Fig.18 Battery Tray:

BATTERY TRAY
The battery is mounted in a stamped steel tray (Fig. 18) located in the passenger side rear corner of the engine compartment. The battery tray is secured by four hex screws with washers to the reinforcement located between the engine compartment side of the dash panel and the rear of the front fender wheelhouse inner panel.

A hole in the bottom of the battery tray is fitted with a battery temperature sensor (Refer to CHARGING/BATTERY TEMPERATURE SENSOR - DESCRIPTION).

The battery tray provides a secure mounting location and supports the battery On some vehicles, the battery tray also provides the anchor point/s for the battery holddown hardware. The battery tray and the battery holddown hardware combine to secure and stabilize the battery in the engine compartment, which prevents battery movement during vehicle operation. Unrestrained battery movement during vehicle operation could result in damage to the vehicle, the battery or both.

Fig.20 Battery Thermal Guard:

THERMAL GUARD
A flexible plastic bubble-wrap style thermal guard (Fig. 20) slides over the battery case to enclose the sides of the battery.
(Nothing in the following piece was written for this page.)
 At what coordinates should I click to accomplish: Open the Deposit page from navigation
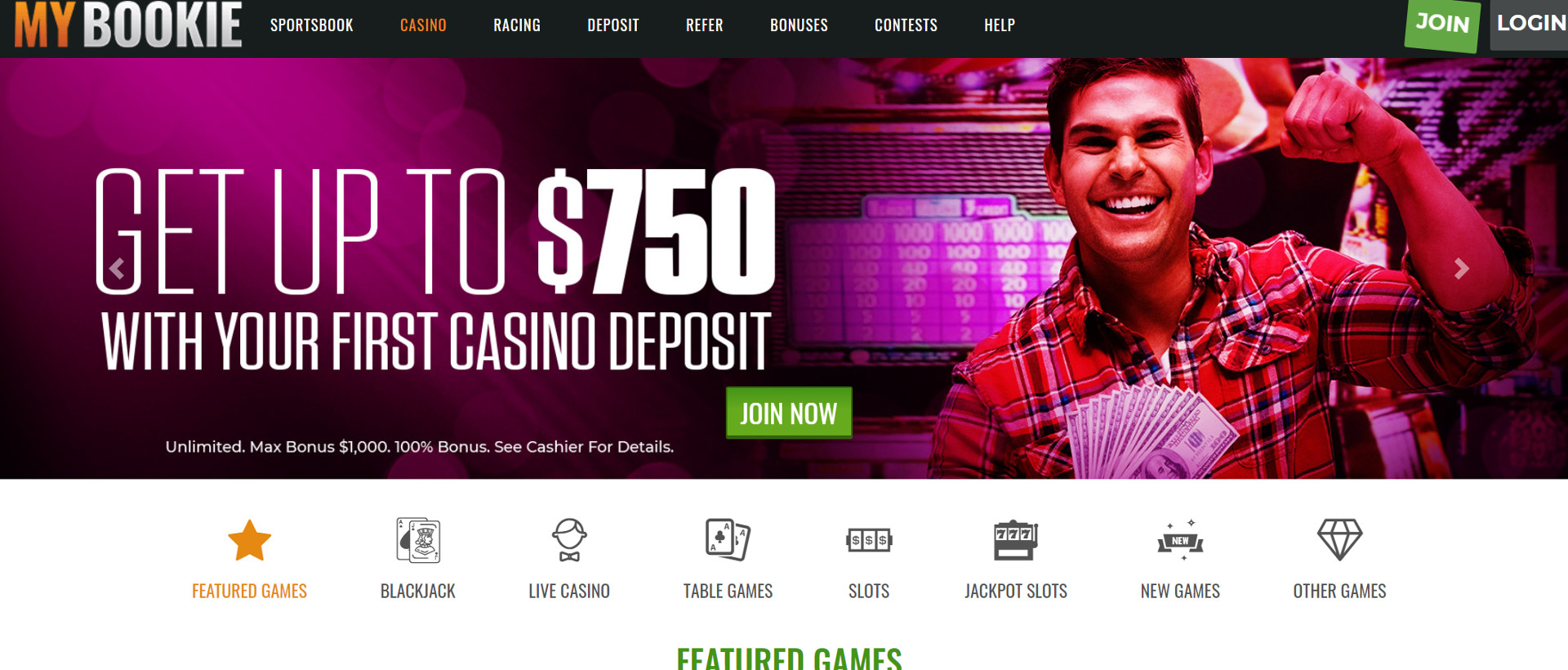pyautogui.click(x=613, y=25)
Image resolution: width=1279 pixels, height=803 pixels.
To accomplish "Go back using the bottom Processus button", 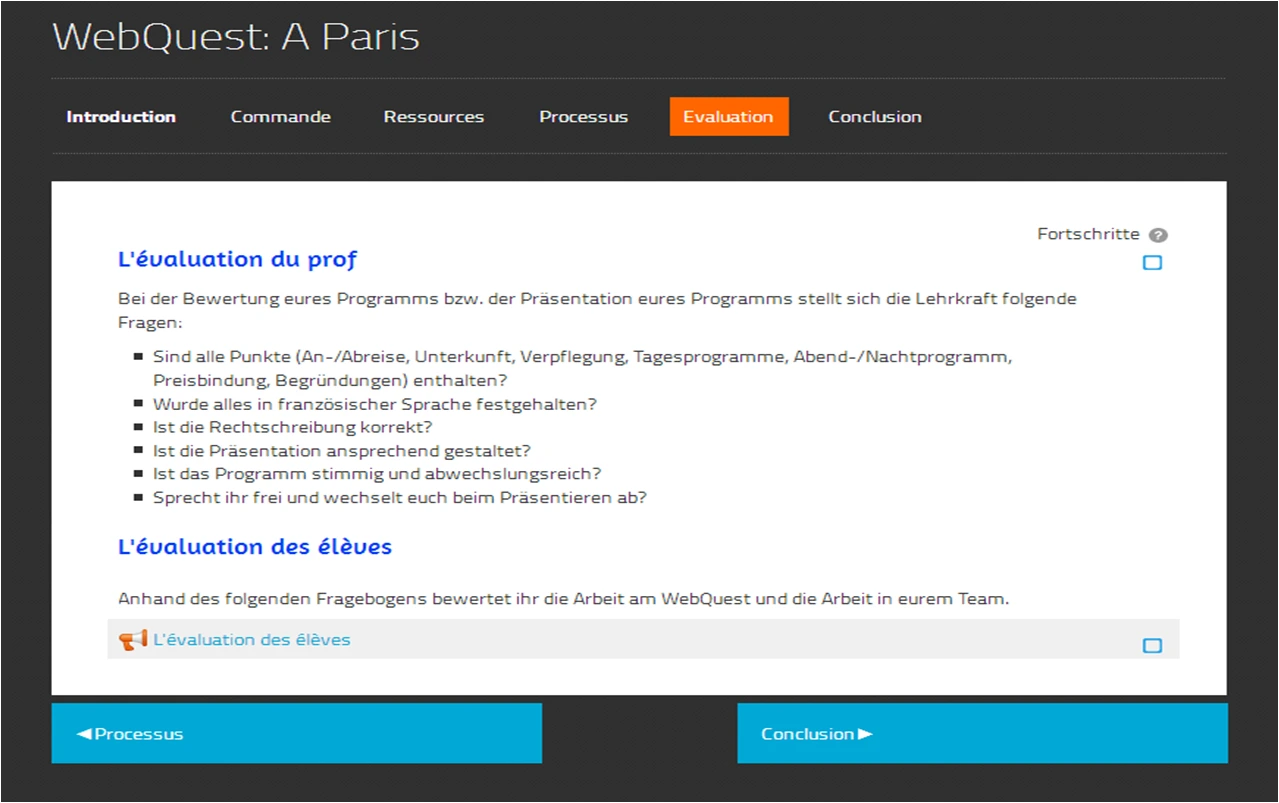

The thermal guard consists of a heavy black plastic outer skin and two lighter plies of plastic that have been formed into a sheet with hundreds of small air pockets entrapped between them. The resulting material is very similar to the bubble- wrap used to protect items in many parcel packaging and shipping applications.

The thermal guard protects the battery from engine compartment temperature extremes. The temperature of the battery can affect battery performance. The air trapped between the plastic plies of the thermal guard create a dead air space, which helps to insulate the sides of the battery case from the air temperature found in the surrounding engine compartment.